C’est un groupe de Sino-Américains liés au Falun Gong, un mouvement religieux interdit et persécuté par le régime chinois depuis la fin des années 1990, qui est derrière cette publication née en 2000 aux États-Unis. 

Selon Wikipédia, The Epoch Times disposerait aujourd’hui de bureaux dans chaque pays pour ses éditions locales et d’un réseau de correspondants dans le monde entier. L’encyclopédie virtuelle précise que la publication est sur internet en 21 langues et que sa version imprimée est vendue ou distribuée gratuitement, en quotidien ou en hebdomadaire, dans environ 35 pays, avec des éditions en anglais, chinois, français et 14 autres langues.

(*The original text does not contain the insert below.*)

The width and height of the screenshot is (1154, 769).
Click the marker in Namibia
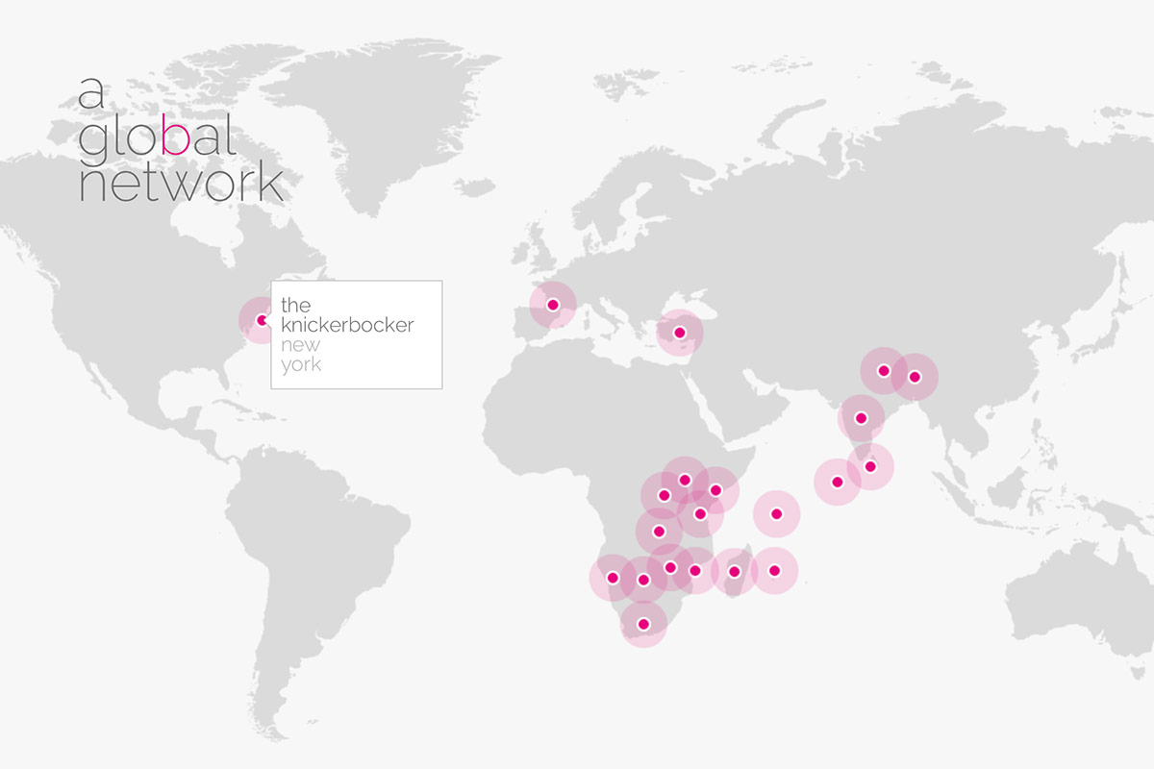[x=613, y=578]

Au départ, le journal, très critique du Parti communiste chinois, visait la diaspora chinoise, à qui on voulait rapporter les abus du régime et ses atteintes aux droits de l’homme. Ces dernières années, The Epoch Times est devenu résolument Pro-Trump, multipliant les fausses nouvelles et faisant des théories conspirationnistes ses choux gras. En Europe, le journal soutient les politiques d’extrême-droite.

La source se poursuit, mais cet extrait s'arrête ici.